Before people get carried away about crowds, first consider the primary purpose of the NRC to date. To provide a tier two competition to provide the player pipeline bridge between Super Rugby and Club Rugby. A compliment to the competition is it has not forgotten the rugby towns around Australia, the game has been taken to the people.

That said surely the 2018 Round 1, Sydney City v Country fixture at the Leichhardt Oval should have drawn a greater crowd than 1,100. Now consider reports in 2017 of a crowd in the vicinity of 15,000 flocking to Manly Oval to see Manly take on the Warringah Rats, and reports suggest 20,000 grand final attendance for the Warringah Rats verse the North Suburbs of the Shute Shield.

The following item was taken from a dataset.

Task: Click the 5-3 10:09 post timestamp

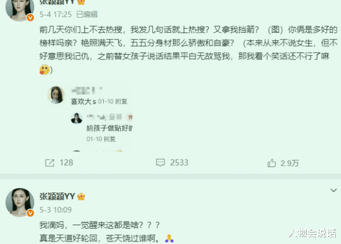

Looking to 2019, many Rugby faithful from Sydney will travel to the World Cup. Historically the lowest crowds for the NRC were in the 2015 World Cup year, and 2019 is a World Cup year. Sydney crowds may drop even lower yet in 2019.

But what do you think, why is club rugby in Sydney attracting more fans than the NRC? Is it more about the connection with the grassroots community, the lack of success of the NSW NRC teams or are there other circumstances at play?

And what are the key factors for the Sydney Rays and NSW Country Eagles to finally hold the toaster rack aloft in 2019? The Rays did, after all, win the now-defunct Australian Rugby Championship in 2007 before a crowd of 1800 at Bluetongue Central Coast Stadium.